— DATA EXTRACT —
=====

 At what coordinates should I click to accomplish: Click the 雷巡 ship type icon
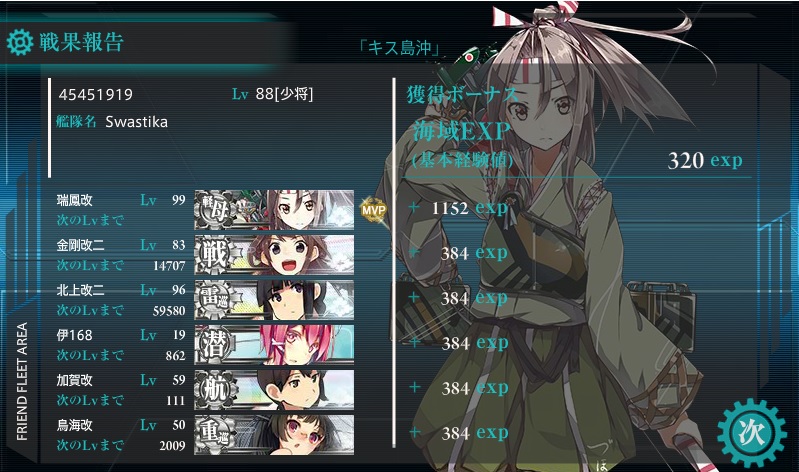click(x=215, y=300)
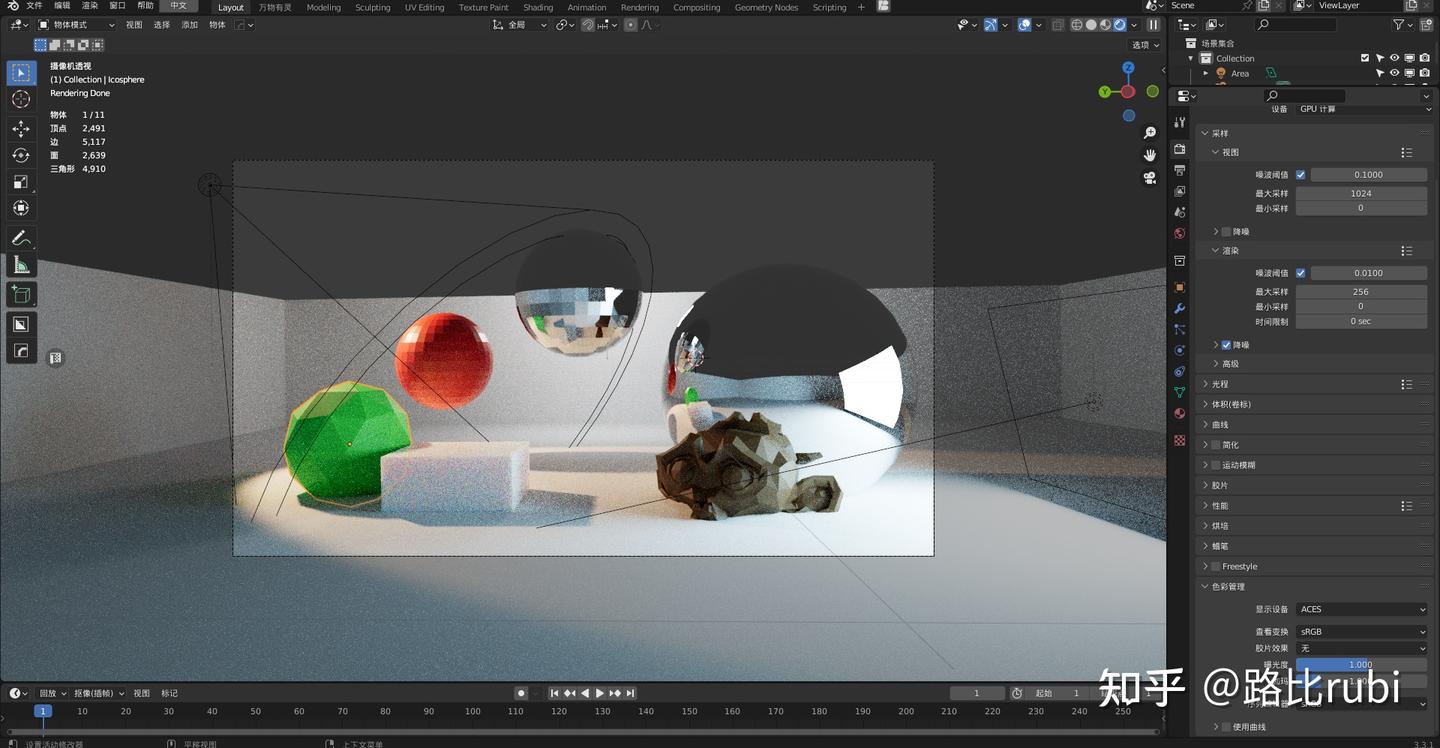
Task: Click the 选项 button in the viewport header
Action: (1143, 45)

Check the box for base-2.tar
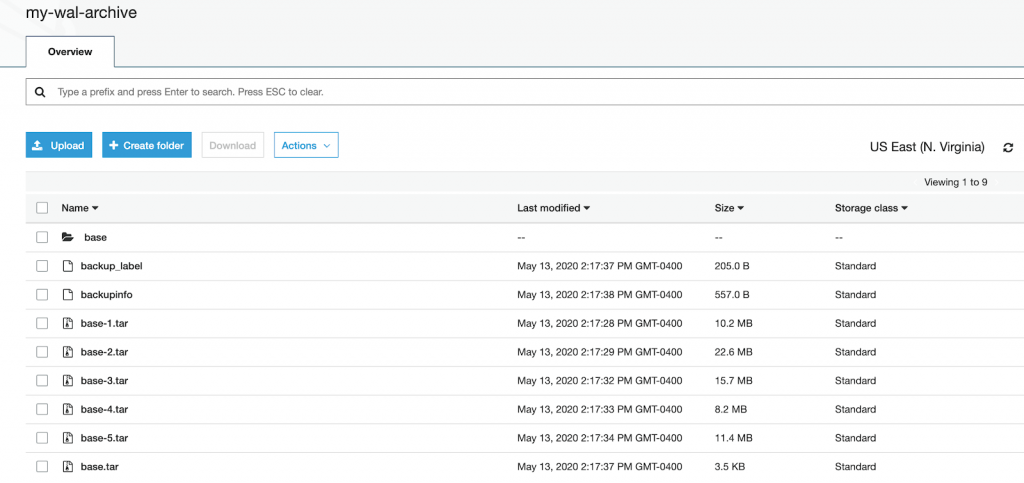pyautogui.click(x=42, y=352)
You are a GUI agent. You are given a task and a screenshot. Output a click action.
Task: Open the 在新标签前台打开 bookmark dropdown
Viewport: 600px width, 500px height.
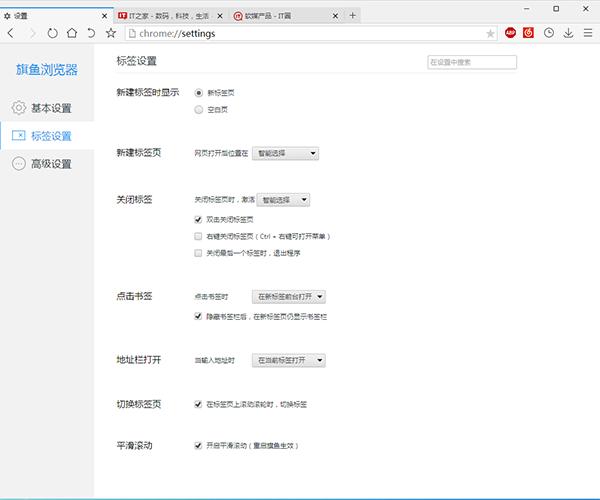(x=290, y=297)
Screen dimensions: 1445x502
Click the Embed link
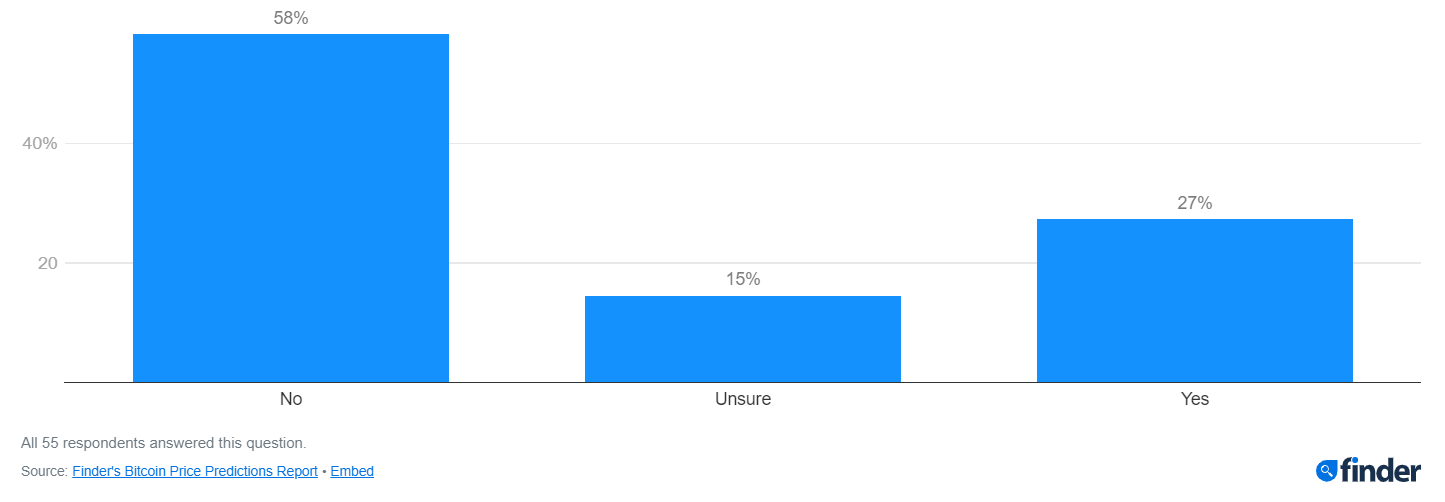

=====

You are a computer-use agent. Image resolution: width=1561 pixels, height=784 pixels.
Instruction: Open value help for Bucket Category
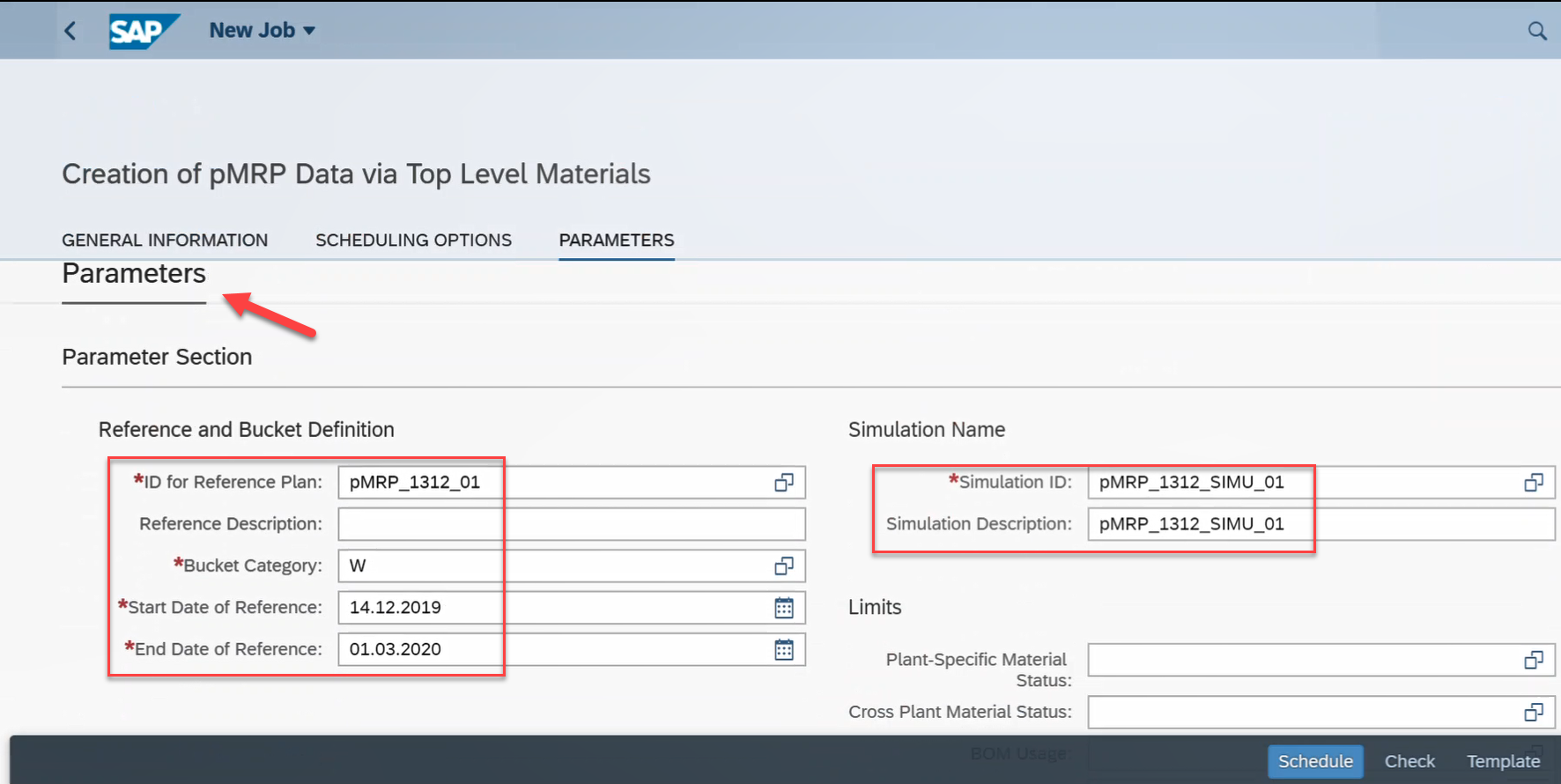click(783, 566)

=====

— EXERCISE REQUIREMENTS —
Pictures excluded, reproduce only the part above that opens with the line holding "Check the box for base-2.tar" and closes with the line holding "Click the Embed link", exactly as written.

— YOUR RESPONSE —
Check the box for base-2.tar
pyautogui.click(x=42, y=352)
You are a GUI agent. You are given a task and a screenshot. Output a click action.
Task: Open the 在新标签前台打开 bookmark dropdown
Viewport: 600px width, 500px height.
(x=290, y=297)
Screen dimensions: 1445x502
Click the Embed link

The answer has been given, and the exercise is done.